- Decades:: 1980s; 1990s; 2000s; 2010s; 2020s;
- See also:: Other events of 2004 List of years in Greece

= 2004 in Greece =

Events in the year 2004 in Greece.

==Incumbents==

| Photo | Post | Name |
|---|---|---|
|  | President of the Hellenic Republic | Konstantinos Stephanopoulos |
|  | Prime Minister of Greece | Costas Simitis (until 10 March) |
|  | Prime Minister of Greece | Costas Karamanlis (starting 10 March) |
|  | Speaker of the Hellenic Parliament | Apostolos Kaklamanis (until 19 March) |
|  | Speaker of the Hellenic Parliament | Anna Benaki-Psarouda (starting 19 March) |
|  | Adjutant to the President of the Hellenic Republic | Air Force Lieutenant Colonel and Colonel Georgios Dritsakos |
|  | Adjutant to the President of the Hellenic Republic | Navy Vice-Captain Sotiris Charalambopoulos |
|  | Adjutant to the President of the Hellenic Republic | Army Lieutenant Colonel Dimitrios Reskos |

==Events==

===March===
- March 7 – Greek legislative election, 2004, Kostas Karamanlis, nephew of Konstantinos Karamanlis has been elected Prime Minister of Greece defeating George Papandreou.
- March 25 – The Olympic Flame was ignited at Olympia, Greece and it took it across the continents and return to Athens, Greece.

===April===
- April 20 – Adjutant to the President of the Hellenic Republic, Air Force Lieutenant Colonel Georgios Dritsakos becomes Colonel.

===July===
- July 4 – The Greek national football team won Euro 2004.

===August===
- August 13 – Athens host the 2004 Summer Olympics, beginning with the opening ceremony, and making the first city to bring the Olympics back to their birthplace.
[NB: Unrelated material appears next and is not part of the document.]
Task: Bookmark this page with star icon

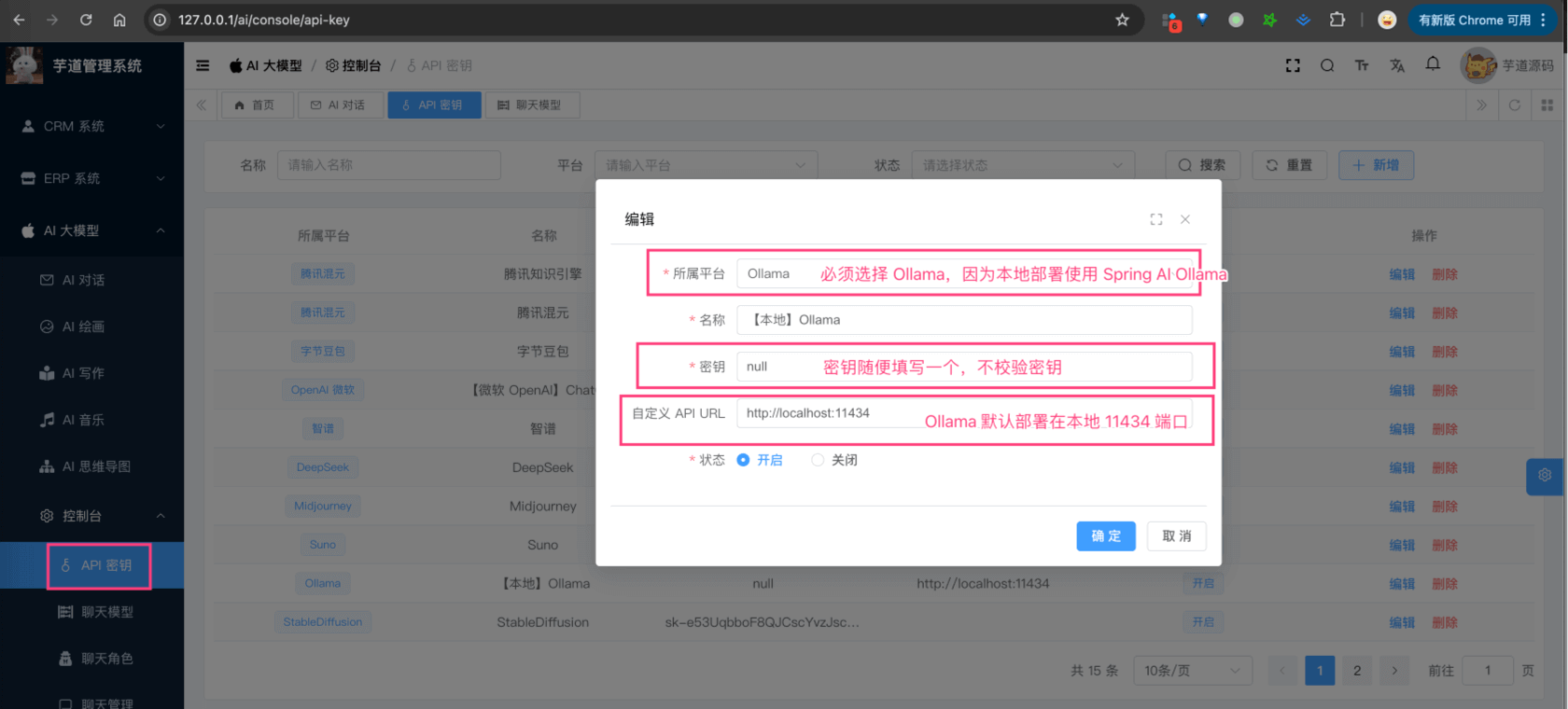Action: pyautogui.click(x=1122, y=20)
ATHOC President Gianna Angelopoulos-Daskalaki is the first woman to make a welcome home speech followed by the IOC President Jacques Rogge to make a speech and addressing to the athletes. And the Greek President Konstantinos Stephanopoulos is the first Head of state to open the Games of the XXVIII Olympiad of the modern era. Accompanied by the Adjutant to the President of the Hellenic Republic Colonel Georgios Dritsakos of the Hellenic Air Force.

===December===
- December – European Commission issues formal warning after Greece found to have falsified budget deficit data in run-up to joining eurozone.